Wherever a line of the data contains "value", copy that line.

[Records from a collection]
- - - - -

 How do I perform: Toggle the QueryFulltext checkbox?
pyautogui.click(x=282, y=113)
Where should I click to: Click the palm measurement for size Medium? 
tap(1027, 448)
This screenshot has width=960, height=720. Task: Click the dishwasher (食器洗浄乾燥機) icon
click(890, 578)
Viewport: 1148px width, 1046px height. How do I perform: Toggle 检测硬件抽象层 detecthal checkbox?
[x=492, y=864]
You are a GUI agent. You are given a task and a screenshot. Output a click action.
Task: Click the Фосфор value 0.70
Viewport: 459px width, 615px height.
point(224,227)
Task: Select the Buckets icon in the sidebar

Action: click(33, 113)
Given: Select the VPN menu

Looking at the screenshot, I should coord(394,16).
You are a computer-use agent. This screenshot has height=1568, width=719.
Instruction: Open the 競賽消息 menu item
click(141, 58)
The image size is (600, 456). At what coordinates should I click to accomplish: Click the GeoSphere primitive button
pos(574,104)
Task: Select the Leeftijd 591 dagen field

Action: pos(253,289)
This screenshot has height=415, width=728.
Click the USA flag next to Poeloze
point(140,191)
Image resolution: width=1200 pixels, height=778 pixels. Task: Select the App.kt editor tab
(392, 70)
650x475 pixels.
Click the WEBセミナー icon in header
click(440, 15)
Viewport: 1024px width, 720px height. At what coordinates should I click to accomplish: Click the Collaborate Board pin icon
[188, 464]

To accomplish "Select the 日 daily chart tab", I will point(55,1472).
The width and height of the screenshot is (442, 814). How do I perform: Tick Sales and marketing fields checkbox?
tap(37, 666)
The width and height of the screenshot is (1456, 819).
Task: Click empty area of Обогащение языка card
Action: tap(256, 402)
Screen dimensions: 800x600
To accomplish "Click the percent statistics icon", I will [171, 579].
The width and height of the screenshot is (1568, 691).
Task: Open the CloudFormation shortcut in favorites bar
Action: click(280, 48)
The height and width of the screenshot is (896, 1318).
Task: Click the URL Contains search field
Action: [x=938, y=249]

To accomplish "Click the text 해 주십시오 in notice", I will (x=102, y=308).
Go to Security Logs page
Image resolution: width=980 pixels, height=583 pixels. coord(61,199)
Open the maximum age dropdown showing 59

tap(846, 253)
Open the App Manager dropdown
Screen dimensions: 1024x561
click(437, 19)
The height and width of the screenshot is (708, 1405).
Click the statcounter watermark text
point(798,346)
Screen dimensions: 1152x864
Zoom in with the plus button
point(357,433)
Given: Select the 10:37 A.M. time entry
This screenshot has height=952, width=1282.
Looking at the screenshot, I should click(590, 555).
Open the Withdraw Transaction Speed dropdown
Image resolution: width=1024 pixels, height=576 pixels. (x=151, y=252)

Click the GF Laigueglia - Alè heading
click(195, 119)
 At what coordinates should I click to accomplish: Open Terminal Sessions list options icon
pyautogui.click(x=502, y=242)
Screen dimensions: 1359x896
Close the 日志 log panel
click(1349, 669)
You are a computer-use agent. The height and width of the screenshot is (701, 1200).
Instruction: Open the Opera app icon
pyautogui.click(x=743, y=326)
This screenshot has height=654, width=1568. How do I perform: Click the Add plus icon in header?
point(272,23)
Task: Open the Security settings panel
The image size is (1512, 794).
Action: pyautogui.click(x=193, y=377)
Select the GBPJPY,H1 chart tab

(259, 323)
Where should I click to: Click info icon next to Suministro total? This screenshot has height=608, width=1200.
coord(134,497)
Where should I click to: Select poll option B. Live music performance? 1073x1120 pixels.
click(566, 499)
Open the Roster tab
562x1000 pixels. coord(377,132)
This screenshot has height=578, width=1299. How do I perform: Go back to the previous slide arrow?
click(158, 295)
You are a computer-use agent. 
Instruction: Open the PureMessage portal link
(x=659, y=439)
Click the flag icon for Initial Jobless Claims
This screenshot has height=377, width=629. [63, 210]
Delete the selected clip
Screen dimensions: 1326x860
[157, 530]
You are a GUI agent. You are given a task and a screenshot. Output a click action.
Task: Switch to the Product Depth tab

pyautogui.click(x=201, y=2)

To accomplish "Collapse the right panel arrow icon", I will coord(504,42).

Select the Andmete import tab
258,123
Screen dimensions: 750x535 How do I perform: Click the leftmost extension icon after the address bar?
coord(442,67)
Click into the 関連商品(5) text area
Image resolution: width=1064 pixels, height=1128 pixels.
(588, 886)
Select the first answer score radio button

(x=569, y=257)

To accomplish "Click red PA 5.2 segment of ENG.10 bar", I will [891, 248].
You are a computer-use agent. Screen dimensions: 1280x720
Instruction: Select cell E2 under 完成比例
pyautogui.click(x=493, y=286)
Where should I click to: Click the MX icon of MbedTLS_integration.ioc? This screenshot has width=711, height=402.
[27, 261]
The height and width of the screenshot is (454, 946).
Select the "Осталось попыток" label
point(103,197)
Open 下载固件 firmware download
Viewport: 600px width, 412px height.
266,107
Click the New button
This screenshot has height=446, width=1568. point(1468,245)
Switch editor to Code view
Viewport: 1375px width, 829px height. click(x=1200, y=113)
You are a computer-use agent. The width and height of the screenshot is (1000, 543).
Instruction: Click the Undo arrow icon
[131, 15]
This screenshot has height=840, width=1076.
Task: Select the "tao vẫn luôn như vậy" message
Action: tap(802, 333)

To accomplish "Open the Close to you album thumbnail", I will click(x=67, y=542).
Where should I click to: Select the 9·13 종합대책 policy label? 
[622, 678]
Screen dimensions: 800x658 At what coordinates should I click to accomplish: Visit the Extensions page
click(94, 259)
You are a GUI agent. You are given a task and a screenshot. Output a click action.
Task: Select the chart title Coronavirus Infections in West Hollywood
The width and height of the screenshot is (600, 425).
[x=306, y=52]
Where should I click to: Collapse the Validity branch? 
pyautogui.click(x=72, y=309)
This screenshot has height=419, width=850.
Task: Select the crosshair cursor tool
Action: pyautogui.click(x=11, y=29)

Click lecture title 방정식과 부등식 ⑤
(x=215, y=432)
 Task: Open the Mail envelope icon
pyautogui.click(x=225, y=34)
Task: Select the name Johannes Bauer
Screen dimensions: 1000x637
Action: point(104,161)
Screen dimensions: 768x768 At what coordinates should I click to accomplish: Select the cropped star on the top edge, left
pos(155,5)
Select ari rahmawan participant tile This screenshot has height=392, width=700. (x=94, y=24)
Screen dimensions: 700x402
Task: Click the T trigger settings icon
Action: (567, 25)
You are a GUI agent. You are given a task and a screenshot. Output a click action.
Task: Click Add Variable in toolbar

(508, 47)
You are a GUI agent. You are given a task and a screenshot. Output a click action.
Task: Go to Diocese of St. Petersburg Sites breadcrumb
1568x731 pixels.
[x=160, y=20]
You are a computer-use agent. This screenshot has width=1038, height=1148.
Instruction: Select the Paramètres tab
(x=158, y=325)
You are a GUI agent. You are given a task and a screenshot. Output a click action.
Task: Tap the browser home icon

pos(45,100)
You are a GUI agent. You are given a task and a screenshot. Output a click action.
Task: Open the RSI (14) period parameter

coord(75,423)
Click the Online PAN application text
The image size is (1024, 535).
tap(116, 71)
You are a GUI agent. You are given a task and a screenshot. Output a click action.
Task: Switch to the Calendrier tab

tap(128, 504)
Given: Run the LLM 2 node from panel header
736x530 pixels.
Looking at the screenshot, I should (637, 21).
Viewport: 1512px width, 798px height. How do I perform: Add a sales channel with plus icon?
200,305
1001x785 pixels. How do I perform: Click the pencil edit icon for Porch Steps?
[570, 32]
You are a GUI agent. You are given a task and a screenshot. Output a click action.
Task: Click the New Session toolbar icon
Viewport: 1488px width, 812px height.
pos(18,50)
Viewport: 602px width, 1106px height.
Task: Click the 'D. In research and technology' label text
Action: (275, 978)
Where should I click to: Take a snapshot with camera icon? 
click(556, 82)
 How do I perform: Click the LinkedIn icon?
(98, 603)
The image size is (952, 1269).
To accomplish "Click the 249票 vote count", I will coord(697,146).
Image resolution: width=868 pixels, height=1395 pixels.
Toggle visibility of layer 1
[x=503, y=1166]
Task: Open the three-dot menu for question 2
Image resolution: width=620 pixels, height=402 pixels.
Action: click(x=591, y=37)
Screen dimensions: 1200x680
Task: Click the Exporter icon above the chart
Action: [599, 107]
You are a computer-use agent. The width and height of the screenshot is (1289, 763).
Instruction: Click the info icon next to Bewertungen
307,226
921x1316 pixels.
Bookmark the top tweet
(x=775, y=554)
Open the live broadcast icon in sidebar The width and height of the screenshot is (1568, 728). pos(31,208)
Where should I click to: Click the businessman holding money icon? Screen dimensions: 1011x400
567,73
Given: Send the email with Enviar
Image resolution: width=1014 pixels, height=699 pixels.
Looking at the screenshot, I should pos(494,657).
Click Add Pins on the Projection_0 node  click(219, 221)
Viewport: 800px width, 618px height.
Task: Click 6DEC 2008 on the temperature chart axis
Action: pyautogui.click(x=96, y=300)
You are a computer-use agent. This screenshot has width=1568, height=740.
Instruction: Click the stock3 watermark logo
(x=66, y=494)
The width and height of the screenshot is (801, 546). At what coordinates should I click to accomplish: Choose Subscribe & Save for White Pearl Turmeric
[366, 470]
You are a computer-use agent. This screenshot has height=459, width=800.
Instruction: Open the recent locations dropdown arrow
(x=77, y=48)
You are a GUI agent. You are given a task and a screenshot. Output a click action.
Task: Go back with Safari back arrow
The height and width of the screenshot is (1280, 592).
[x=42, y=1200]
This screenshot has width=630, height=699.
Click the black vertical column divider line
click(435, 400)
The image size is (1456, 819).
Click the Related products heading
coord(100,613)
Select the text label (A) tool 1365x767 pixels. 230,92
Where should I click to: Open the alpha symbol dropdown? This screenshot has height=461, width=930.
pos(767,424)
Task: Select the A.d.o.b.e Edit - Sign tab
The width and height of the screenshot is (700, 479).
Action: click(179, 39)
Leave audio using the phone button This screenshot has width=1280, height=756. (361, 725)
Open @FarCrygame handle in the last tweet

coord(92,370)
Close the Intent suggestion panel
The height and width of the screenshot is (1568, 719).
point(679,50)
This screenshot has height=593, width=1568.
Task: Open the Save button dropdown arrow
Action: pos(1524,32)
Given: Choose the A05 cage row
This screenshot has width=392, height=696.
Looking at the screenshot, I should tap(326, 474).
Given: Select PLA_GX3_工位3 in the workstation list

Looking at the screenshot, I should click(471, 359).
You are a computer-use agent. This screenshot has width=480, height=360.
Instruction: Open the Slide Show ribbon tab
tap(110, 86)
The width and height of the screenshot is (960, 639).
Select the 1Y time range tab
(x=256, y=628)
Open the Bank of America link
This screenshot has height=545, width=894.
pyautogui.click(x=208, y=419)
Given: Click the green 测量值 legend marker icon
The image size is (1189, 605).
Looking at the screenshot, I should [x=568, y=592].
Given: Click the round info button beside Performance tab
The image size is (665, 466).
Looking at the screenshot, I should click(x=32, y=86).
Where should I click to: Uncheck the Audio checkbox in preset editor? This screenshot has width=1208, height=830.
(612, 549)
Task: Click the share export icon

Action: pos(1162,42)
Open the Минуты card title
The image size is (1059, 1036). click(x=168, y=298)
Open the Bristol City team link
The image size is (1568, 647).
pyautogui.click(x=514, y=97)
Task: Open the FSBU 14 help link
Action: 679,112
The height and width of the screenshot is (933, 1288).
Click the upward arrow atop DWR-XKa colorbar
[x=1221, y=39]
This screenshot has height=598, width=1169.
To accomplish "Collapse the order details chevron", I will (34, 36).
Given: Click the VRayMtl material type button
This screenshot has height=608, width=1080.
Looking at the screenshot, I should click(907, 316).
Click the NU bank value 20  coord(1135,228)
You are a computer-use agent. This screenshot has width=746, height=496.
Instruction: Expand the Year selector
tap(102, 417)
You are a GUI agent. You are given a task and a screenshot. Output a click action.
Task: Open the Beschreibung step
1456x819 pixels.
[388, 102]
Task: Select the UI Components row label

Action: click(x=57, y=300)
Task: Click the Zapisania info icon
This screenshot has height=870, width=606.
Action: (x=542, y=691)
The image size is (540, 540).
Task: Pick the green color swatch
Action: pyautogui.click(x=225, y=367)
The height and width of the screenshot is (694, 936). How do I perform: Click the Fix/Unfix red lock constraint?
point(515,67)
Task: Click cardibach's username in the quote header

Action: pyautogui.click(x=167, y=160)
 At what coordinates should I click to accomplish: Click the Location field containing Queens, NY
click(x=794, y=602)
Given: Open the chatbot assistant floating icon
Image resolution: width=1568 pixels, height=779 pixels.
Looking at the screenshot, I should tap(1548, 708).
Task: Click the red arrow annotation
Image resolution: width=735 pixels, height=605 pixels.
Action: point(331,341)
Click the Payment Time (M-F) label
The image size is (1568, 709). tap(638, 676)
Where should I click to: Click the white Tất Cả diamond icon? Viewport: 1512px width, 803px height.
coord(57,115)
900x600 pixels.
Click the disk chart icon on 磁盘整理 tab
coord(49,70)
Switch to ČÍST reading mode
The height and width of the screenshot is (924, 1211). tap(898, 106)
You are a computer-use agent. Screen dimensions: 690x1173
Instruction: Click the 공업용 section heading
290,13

- - - - -

- Written answer:
Task: Click the Фосфор value 0.70
Click the NU bank value 20  coord(1135,228)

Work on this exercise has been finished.